* [WORK TO COMPLETE] Every record must be repeated exactly, with no omission.

RECORDS TO USE below:

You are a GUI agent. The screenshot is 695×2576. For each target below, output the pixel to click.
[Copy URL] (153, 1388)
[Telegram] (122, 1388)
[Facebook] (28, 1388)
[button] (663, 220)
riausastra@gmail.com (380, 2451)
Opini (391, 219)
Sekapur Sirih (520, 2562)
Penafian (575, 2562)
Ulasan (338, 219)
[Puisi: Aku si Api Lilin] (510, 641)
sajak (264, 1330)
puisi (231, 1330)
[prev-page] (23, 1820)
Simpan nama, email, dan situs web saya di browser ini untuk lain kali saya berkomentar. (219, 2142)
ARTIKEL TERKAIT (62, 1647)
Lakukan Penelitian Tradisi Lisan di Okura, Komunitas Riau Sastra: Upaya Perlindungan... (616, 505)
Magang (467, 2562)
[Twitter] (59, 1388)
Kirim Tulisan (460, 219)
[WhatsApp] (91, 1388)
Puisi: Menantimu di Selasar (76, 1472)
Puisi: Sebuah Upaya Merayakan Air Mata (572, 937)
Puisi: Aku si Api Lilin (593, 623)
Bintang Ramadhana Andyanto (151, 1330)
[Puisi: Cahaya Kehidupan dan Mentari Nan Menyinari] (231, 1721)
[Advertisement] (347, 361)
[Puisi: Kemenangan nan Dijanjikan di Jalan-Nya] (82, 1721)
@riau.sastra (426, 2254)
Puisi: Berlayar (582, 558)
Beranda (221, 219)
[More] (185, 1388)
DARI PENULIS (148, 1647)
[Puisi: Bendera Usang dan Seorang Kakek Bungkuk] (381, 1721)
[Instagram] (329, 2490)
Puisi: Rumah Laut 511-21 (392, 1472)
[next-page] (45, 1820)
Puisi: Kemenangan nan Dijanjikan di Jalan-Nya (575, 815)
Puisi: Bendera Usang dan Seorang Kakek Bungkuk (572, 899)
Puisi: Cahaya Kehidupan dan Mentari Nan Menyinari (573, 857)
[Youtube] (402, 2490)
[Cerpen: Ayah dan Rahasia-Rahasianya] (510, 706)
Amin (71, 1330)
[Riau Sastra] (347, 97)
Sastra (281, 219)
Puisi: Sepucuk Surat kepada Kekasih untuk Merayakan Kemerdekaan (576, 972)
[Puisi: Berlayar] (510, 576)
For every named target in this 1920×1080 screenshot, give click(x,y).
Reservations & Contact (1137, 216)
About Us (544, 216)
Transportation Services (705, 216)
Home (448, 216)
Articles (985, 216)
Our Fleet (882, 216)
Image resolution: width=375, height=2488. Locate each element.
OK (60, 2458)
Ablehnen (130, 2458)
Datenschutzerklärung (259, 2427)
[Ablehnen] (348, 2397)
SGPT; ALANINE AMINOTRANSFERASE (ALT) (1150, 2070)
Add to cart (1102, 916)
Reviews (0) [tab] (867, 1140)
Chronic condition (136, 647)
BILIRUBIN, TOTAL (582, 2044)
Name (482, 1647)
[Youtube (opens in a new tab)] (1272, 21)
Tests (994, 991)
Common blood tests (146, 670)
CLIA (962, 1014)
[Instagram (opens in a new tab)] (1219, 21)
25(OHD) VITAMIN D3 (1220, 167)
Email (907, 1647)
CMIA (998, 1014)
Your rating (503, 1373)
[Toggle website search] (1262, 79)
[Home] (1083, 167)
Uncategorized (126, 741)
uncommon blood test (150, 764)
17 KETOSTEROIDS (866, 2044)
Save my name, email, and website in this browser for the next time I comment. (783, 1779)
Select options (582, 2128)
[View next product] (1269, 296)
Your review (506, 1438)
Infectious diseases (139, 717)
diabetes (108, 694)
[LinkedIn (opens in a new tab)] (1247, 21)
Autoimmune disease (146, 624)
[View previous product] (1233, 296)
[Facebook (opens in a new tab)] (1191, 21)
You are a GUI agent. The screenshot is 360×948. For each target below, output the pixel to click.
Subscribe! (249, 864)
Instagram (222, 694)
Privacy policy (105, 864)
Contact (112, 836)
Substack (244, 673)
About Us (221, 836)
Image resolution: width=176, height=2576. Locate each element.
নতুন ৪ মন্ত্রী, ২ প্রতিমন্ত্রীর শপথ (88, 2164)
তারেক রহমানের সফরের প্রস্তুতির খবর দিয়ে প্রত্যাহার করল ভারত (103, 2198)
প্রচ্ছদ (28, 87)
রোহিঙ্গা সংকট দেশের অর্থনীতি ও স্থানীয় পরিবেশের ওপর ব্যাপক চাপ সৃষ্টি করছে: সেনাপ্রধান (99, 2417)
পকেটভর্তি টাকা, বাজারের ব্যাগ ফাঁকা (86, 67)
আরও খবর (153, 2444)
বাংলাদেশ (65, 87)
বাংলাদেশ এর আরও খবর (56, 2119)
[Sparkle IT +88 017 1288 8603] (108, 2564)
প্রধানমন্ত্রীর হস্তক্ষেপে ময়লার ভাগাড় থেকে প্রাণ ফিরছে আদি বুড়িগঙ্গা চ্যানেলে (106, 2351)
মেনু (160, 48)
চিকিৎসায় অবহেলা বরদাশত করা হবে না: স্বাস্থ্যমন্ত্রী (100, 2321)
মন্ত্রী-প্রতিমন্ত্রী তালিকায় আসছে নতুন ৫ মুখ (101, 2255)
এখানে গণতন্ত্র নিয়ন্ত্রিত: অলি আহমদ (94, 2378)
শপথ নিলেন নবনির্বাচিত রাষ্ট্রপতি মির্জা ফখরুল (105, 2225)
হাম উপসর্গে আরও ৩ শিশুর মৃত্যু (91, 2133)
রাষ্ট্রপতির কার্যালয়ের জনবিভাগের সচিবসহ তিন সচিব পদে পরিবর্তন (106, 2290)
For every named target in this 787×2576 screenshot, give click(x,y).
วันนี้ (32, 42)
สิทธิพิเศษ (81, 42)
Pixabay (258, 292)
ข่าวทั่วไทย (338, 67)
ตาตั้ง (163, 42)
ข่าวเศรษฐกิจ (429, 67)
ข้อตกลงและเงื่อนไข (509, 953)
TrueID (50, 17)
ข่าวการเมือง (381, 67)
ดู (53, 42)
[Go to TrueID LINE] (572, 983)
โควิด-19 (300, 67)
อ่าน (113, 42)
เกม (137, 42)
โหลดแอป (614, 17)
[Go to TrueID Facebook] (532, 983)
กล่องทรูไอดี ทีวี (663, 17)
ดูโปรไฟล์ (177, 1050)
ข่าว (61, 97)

End of RECORDS TO USE.

* [WRITTEN RESPONSE]
You are a GUI agent. The screenshot is 695×2576. For each target below, output the pixel to click.
[Copy URL] (153, 1388)
[Telegram] (122, 1388)
[Facebook] (28, 1388)
[button] (663, 220)
riausastra@gmail.com (380, 2451)
Opini (391, 219)
Sekapur Sirih (520, 2562)
Penafian (575, 2562)
Ulasan (338, 219)
[Puisi: Aku si Api Lilin] (510, 641)
sajak (264, 1330)
puisi (231, 1330)
[prev-page] (23, 1820)
Simpan nama, email, dan situs web saya di browser ini untuk lain kali saya berkomentar. (219, 2142)
ARTIKEL TERKAIT (62, 1647)
Lakukan Penelitian Tradisi Lisan di Okura, Komunitas Riau Sastra: Upaya Perlindungan... (616, 505)
Magang (467, 2562)
[Twitter] (59, 1388)
Kirim Tulisan (460, 219)
[WhatsApp] (91, 1388)
Puisi: Menantimu di Selasar (76, 1472)
Puisi: Sebuah Upaya Merayakan Air Mata (572, 937)
Puisi: Aku si Api Lilin (593, 623)
Bintang Ramadhana Andyanto (151, 1330)
[Puisi: Cahaya Kehidupan dan Mentari Nan Menyinari] (231, 1721)
[Advertisement] (347, 361)
[Puisi: Kemenangan nan Dijanjikan di Jalan-Nya] (82, 1721)
@riau.sastra (426, 2254)
Puisi: Berlayar (582, 558)
Beranda (221, 219)
[More] (185, 1388)
DARI PENULIS (148, 1647)
[Puisi: Bendera Usang dan Seorang Kakek Bungkuk] (381, 1721)
[Instagram] (329, 2490)
Puisi: Rumah Laut 511-21 (392, 1472)
[next-page] (45, 1820)
Puisi: Kemenangan nan Dijanjikan di Jalan-Nya (575, 815)
Puisi: Bendera Usang dan Seorang Kakek Bungkuk (572, 899)
Puisi: Cahaya Kehidupan dan Mentari Nan Menyinari (573, 857)
[Youtube] (402, 2490)
[Cerpen: Ayah dan Rahasia-Rahasianya] (510, 706)
Amin (71, 1330)
[Riau Sastra] (347, 97)
Sastra (281, 219)
Puisi: Sepucuk Surat kepada Kekasih untuk Merayakan Kemerdekaan (576, 972)
[Puisi: Berlayar] (510, 576)
For every named target in this 1920×1080 screenshot, give click(x,y).
Reservations & Contact (1137, 216)
About Us (544, 216)
Transportation Services (705, 216)
Home (448, 216)
Articles (985, 216)
Our Fleet (882, 216)
Image resolution: width=375, height=2488. Locate each element.
OK (60, 2458)
Ablehnen (130, 2458)
Datenschutzerklärung (259, 2427)
[Ablehnen] (348, 2397)
SGPT; ALANINE AMINOTRANSFERASE (ALT) (1150, 2070)
Add to cart (1102, 916)
Reviews (0) [tab] (867, 1140)
Chronic condition (136, 647)
BILIRUBIN, TOTAL (582, 2044)
Name (482, 1647)
[Youtube (opens in a new tab)] (1272, 21)
Tests (994, 991)
Common blood tests (146, 670)
CLIA (962, 1014)
[Instagram (opens in a new tab)] (1219, 21)
25(OHD) VITAMIN D3 (1220, 167)
Email (907, 1647)
CMIA (998, 1014)
Your rating (503, 1373)
[Toggle website search] (1262, 79)
[Home] (1083, 167)
Uncategorized (126, 741)
uncommon blood test (150, 764)
17 KETOSTEROIDS (866, 2044)
Save my name, email, and website in this browser for the next time I comment. (783, 1779)
Select options (582, 2128)
[View next product] (1269, 296)
Your review (506, 1438)
Infectious diseases (139, 717)
diabetes (108, 694)
[LinkedIn (opens in a new tab)] (1247, 21)
Autoimmune disease (146, 624)
[View previous product] (1233, 296)
[Facebook (opens in a new tab)] (1191, 21)
You are a GUI agent. The screenshot is 360×948. For each target below, output the pixel to click.
Subscribe! (249, 864)
Instagram (222, 694)
Privacy policy (105, 864)
Contact (112, 836)
Substack (244, 673)
About Us (221, 836)
Image resolution: width=176, height=2576. Locate each element.
নতুন ৪ মন্ত্রী, ২ প্রতিমন্ত্রীর শপথ (88, 2164)
তারেক রহমানের সফরের প্রস্তুতির খবর দিয়ে প্রত্যাহার করল ভারত (103, 2198)
প্রচ্ছদ (28, 87)
রোহিঙ্গা সংকট দেশের অর্থনীতি ও স্থানীয় পরিবেশের ওপর ব্যাপক চাপ সৃষ্টি করছে: সেনাপ্রধান (99, 2417)
পকেটভর্তি টাকা, বাজারের ব্যাগ ফাঁকা (86, 67)
আরও খবর (153, 2444)
বাংলাদেশ (65, 87)
বাংলাদেশ এর আরও খবর (56, 2119)
[Sparkle IT +88 017 1288 8603] (108, 2564)
প্রধানমন্ত্রীর হস্তক্ষেপে ময়লার ভাগাড় থেকে প্রাণ ফিরছে আদি বুড়িগঙ্গা চ্যানেলে (106, 2351)
মেনু (160, 48)
চিকিৎসায় অবহেলা বরদাশত করা হবে না: স্বাস্থ্যমন্ত্রী (100, 2321)
মন্ত্রী-প্রতিমন্ত্রী তালিকায় আসছে নতুন ৫ মুখ (101, 2255)
এখানে গণতন্ত্র নিয়ন্ত্রিত: অলি আহমদ (94, 2378)
শপথ নিলেন নবনির্বাচিত রাষ্ট্রপতি মির্জা ফখরুল (105, 2225)
হাম উপসর্গে আরও ৩ শিশুর মৃত্যু (91, 2133)
রাষ্ট্রপতির কার্যালয়ের জনবিভাগের সচিবসহ তিন সচিব পদে পরিবর্তন (106, 2290)
For every named target in this 787×2576 screenshot, give click(x,y).
วันนี้ (32, 42)
สิทธิพิเศษ (81, 42)
Pixabay (258, 292)
ข่าวทั่วไทย (338, 67)
ตาตั้ง (163, 42)
ข่าวเศรษฐกิจ (429, 67)
ข้อตกลงและเงื่อนไข (509, 953)
TrueID (50, 17)
ข่าวการเมือง (381, 67)
ดู (53, 42)
[Go to TrueID LINE] (572, 983)
โควิด-19 (300, 67)
อ่าน (113, 42)
เกม (137, 42)
โหลดแอป (614, 17)
[Go to TrueID Facebook] (532, 983)
กล่องทรูไอดี ทีวี (663, 17)
ดูโปรไฟล์ (177, 1050)
ข่าว (61, 97)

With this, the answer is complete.